La storia di ognuno è raccontata in pannelli autoportanti, con foto e testo sapientemente curati dall’Ordine dei Giornalisti nella mostra dal titolo “Il giornalismo che non muore”. Una esposizione ospitata nella sede dell’Assostampa provinciale, in via Duca d’Aosta 59, a Casa Santa e aperta al pubblico fino a domenica 17. Fortemente voluta da Vito Orlando, segretario provinciale Assostampa, e curata da Franco Nicastro, ex segretario regionale dell’Ordine dei Giornalisti, la mostra è stata inaugurata alla presenza di Daniela Toscano e Carmela Daidone, rispettivamente sindaca e assessora ai Servizi Sociali di Erice, e Maurizio Miceli, consigliere comunale di Trapani.
“Il giornalismo che non muore” è un percorso tra memoria e cronaca che racconta l’esigenza di chi fa questo mestiere per essere testimone di verità, ieri come oggi.
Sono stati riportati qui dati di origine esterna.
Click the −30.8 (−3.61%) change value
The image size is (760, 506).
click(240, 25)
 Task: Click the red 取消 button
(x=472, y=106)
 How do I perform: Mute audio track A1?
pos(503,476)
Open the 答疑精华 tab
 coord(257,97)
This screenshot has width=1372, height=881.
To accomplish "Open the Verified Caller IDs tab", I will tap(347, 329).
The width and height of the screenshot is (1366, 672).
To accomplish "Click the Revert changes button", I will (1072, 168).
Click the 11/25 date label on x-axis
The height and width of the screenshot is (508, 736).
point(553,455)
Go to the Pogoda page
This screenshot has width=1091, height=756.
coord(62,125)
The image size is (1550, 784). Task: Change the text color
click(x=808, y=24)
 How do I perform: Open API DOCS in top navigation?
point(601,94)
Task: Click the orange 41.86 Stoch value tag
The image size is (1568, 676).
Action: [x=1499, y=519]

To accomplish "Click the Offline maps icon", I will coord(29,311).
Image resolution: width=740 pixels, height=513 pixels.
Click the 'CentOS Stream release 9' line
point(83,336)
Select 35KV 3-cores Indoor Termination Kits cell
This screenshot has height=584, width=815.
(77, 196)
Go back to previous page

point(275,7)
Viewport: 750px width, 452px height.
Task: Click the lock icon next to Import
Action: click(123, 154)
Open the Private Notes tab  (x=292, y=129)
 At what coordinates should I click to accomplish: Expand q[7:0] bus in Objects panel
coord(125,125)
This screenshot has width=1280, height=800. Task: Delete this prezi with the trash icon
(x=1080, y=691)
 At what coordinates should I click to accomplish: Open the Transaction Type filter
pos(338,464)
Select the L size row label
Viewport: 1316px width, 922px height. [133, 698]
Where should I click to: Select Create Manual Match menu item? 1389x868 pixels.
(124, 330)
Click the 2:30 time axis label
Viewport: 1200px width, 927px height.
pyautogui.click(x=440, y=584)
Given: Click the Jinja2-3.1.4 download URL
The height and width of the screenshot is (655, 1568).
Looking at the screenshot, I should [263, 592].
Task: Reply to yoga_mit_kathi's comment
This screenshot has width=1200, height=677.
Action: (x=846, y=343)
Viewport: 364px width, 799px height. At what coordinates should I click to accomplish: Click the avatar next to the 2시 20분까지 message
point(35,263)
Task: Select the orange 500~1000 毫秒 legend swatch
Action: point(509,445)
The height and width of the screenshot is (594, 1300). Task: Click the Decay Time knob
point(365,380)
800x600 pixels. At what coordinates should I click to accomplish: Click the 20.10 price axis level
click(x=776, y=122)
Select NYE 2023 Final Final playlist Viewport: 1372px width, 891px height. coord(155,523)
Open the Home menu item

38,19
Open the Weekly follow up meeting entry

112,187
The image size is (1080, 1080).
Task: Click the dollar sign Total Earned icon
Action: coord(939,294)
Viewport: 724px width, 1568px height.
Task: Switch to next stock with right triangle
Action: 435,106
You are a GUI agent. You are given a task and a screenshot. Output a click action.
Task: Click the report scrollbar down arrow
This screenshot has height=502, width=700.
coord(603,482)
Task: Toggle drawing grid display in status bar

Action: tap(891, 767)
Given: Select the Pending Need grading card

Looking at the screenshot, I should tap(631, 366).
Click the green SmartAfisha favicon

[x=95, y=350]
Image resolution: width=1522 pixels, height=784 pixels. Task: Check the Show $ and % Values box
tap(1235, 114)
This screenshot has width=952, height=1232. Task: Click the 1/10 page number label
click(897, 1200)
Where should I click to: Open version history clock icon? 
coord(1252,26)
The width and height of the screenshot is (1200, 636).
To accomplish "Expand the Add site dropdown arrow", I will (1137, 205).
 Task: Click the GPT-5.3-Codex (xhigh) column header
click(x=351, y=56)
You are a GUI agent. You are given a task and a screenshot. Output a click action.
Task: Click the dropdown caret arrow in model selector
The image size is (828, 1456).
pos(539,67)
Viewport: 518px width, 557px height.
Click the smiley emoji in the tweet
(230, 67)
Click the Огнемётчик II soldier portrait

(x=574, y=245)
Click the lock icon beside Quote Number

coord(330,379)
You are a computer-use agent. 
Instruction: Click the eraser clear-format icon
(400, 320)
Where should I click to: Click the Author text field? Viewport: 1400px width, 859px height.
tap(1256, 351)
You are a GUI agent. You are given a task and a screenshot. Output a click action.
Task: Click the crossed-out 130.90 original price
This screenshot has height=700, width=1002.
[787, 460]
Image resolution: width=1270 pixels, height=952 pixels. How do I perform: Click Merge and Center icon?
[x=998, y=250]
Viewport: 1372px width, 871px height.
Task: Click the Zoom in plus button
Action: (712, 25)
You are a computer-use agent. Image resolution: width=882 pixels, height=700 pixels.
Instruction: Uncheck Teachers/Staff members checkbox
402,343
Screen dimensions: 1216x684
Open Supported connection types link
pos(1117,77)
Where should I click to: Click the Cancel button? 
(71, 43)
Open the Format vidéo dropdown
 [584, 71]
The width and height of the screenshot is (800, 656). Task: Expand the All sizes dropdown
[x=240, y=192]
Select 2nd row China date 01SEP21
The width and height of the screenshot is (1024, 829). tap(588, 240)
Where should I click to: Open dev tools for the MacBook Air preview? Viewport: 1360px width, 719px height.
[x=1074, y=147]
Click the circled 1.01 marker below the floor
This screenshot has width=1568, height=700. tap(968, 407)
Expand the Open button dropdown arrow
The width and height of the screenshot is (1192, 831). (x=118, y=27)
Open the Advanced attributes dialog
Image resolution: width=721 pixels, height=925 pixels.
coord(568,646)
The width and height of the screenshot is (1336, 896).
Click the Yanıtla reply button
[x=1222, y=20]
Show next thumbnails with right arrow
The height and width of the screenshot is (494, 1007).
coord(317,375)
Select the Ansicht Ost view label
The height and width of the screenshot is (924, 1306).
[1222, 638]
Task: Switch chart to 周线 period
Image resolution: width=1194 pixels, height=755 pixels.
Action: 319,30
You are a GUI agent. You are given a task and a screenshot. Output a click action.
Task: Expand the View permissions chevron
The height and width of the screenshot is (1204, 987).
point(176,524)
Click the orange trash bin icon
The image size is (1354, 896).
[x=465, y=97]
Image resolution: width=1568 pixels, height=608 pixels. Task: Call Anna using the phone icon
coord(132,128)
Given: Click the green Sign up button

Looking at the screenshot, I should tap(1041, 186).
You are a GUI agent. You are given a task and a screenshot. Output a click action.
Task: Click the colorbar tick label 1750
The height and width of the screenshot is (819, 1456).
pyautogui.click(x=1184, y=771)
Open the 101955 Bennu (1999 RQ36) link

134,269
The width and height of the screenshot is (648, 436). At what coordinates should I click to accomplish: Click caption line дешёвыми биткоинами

“Mi rimase impresso il titolo del giornale L’Ora – spiega Franco Nicastro- “Ucciso perché cercava la verità” per l’omicidio del suo corrispondente da Ragusa nel 1972, Giovanni Spampinato”. Ed è questo il filo conduttore della mostra, che trova eco anche nelle parole pronunciate dal Presidente del Repubblica il 27 luglio scorso, in occasione del Giorno della Memoria. “I giornalisti sono testimoni di verità - ha dichiarato Sergio Mattarella -. A fronte di un’abbondanza di mezzi di diffusione – alla quale, per la verità, non corrisponde obbligatoriamente una pluralità di contenuti – vi è l’esigenza di una “alfabetizzazione” digitale oltre a quella della crescita di una capacità critica rispetto all’offerta, per non essere in uno scenario che veda la propaganda sostituirsi ai fatti. I giornalisti sono questo: testimoni di verità, spesso a prezzi molto alti”.